In our previous article, we talked about how the new consortium has better synergies with SPH than Keppel.

Long story short, Hotel Properties Limited can keep the Orchard assets, CLA Real Estate can sell the residential / mixed development assets to CapitaLand, and Mapletree can keep the commercial properties.

And given that it’s a consortium, the financial exposure for each of the 3 players is much lower, reducing their risk.

If they want to, they can easily come back with a $2.35 all cash offer for SPH, which is just a 11.9% increase from their opening bid.

And being an all cash offer, the SPH shareholders will probably pick it to avoid the uncertainty that comes with being paid in SPH REIT and Keppel REIT units.

So the million dollar question is – Will they up the offer?

What is the bigger picture here? Just dollars and cents?

I’ve been thinking and thinking about this SPH buyout deal, and I can’t help but feel I’m missing something here.

Why the need for this bidding war?

Keppel is 20% owned by Temasek.

Entities fully owned by Temasek (indirectly) own 60% of the rival consortium that is trying to outbid Keppel.
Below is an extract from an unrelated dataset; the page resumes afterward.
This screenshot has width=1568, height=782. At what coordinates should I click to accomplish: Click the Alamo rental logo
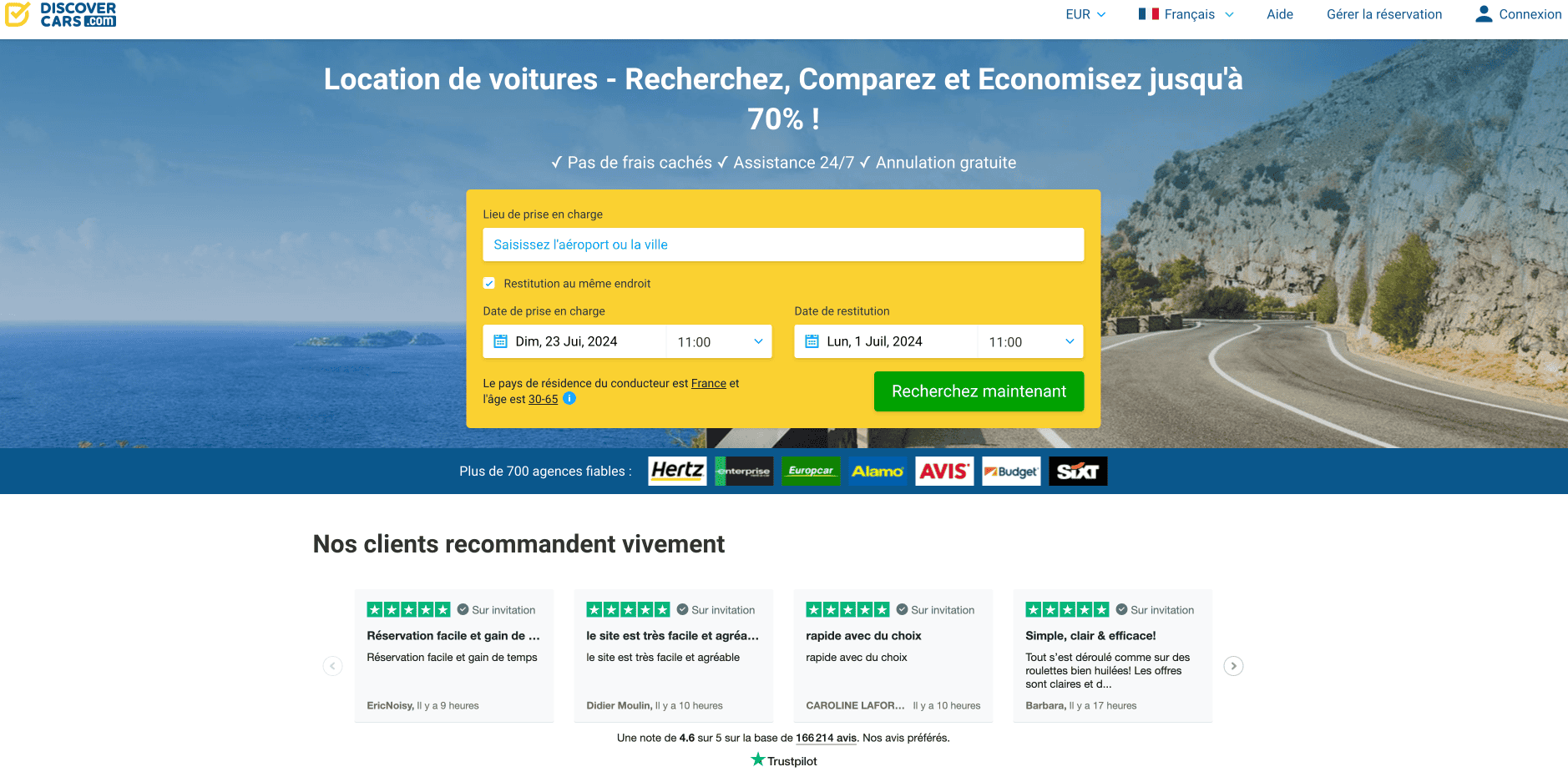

Now I get that Keppel, Mapletree, CLA Real Estate are all independently managed and not directed by Temasek.

But again, I can’t help but think there is a bigger picture here I’m missing.

From a valuation point of view, the rival consortium can probably very easily come back with a revised offer and clinch the deal to buy SPH. If they break SPH up for parts, there is real value to realise there.

But is this deal purely about dollars and cents?

Or is there something deeper here?

I can’t quite figure this one out, so I would love to hear your thoughts. What am I missing here? Or am I just overthinking?